Schriftliche Aufgabe –
Ändere in den Daten von der Zeile mit „Save the resource“ bis einschließlich der Zeile mit „tap(313, 30)“ das Wort „dropdown“ in „menu“. Gib nur diese Zeilen wieder und lass alles andere darin unverändert.

Daten zur Aufgabe –
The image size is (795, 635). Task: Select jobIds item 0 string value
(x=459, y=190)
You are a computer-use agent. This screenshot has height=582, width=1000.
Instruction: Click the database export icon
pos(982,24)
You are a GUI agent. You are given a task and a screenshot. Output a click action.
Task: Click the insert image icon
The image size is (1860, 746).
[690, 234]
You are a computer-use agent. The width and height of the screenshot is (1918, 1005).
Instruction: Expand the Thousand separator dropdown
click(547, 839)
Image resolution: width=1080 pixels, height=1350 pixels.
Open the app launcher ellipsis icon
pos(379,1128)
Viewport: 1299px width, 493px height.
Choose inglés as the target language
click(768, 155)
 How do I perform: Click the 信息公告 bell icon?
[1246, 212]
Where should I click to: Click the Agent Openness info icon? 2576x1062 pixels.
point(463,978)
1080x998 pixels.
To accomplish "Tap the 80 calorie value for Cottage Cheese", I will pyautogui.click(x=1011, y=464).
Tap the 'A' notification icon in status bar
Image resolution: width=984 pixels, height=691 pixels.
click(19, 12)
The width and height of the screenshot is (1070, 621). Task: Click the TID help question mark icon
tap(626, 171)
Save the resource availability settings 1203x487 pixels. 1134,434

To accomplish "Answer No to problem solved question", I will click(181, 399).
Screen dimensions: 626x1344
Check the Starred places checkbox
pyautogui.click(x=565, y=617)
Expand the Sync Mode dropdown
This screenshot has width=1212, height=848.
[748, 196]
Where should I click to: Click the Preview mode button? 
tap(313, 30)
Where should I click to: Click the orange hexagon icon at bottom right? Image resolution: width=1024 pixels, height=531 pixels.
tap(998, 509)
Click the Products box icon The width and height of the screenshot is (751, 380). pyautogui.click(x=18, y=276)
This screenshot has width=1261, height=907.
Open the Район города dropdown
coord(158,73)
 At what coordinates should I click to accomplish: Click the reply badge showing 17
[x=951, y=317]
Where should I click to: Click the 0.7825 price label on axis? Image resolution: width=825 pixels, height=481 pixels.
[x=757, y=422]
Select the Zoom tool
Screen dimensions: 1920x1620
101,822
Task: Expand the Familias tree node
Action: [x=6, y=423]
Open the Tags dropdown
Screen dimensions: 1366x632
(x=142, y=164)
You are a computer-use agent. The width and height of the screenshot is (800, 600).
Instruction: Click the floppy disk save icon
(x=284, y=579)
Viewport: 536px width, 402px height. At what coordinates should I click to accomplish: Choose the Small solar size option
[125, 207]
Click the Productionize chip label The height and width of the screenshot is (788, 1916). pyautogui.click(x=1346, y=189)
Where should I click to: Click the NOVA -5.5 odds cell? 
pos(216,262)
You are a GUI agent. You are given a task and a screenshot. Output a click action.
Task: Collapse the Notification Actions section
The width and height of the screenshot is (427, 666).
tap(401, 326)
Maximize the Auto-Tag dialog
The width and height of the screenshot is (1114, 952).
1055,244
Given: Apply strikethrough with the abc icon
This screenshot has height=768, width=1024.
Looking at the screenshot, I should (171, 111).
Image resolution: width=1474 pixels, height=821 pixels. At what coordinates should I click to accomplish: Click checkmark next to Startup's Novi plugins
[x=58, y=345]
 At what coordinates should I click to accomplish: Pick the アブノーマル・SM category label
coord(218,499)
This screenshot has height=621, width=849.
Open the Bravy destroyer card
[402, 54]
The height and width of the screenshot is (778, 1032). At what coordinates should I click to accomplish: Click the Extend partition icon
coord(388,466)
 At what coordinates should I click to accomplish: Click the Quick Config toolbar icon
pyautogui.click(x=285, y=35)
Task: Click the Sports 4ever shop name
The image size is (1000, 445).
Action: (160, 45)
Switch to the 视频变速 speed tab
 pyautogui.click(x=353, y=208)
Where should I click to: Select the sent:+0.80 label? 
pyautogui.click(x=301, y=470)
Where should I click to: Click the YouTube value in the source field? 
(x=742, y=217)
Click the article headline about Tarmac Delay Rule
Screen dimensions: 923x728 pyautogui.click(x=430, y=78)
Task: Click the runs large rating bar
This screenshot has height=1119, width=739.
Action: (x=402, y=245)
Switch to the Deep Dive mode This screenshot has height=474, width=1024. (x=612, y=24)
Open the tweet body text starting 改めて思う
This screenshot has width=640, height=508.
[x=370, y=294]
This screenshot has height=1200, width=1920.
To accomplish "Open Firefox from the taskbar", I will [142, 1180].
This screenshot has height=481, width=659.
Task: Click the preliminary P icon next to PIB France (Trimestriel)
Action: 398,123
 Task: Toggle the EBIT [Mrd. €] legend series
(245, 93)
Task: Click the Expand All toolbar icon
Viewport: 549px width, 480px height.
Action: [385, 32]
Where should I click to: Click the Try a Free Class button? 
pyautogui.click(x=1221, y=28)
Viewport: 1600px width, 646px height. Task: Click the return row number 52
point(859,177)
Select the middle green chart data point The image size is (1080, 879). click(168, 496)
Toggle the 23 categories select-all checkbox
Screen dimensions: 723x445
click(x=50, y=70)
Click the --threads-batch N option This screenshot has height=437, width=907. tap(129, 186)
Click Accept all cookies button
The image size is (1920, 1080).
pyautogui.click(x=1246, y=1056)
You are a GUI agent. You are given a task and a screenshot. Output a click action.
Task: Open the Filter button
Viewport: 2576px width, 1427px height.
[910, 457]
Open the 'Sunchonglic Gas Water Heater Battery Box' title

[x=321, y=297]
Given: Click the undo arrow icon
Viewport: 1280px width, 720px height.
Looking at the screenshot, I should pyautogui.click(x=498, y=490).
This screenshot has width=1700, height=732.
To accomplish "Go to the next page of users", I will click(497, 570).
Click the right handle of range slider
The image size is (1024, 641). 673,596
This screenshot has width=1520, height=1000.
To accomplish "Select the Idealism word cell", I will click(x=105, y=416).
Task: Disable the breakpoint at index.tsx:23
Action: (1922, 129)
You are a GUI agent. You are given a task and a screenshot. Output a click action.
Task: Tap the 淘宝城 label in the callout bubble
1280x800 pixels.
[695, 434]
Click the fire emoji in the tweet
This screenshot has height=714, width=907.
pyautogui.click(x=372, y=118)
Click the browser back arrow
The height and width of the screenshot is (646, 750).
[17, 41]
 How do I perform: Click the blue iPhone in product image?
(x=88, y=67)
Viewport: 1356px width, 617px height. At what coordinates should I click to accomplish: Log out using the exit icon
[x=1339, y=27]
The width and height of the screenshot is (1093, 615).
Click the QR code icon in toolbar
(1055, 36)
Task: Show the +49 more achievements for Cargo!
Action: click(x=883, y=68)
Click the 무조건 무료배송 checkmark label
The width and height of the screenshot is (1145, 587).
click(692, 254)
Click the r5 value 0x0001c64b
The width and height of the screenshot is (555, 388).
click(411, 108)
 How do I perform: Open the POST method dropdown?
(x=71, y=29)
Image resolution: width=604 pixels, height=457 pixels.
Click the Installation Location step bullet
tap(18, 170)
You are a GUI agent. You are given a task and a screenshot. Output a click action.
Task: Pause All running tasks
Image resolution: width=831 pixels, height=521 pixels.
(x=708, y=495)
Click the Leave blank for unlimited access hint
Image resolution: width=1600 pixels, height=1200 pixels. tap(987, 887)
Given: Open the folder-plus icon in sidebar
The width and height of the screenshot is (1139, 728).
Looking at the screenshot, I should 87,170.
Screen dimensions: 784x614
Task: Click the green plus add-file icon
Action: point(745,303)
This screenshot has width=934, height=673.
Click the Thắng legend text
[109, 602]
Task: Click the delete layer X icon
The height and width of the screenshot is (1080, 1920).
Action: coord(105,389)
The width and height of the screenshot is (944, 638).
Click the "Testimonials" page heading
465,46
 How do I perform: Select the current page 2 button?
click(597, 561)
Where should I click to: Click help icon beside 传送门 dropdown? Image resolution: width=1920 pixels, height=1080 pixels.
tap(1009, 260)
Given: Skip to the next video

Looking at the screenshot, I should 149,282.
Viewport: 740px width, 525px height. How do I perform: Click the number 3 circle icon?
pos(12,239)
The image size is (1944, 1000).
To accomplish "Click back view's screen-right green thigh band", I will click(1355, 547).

Lösung der Aufgabe –
Save the resource availability settings 1203x487 pixels. 1134,434

To accomplish "Answer No to problem solved question", I will click(181, 399).
Screen dimensions: 626x1344
Check the Starred places checkbox
pyautogui.click(x=565, y=617)
Expand the Sync Mode menu
This screenshot has width=1212, height=848.
[748, 196]
Where should I click to: Click the Preview mode button? 
tap(313, 30)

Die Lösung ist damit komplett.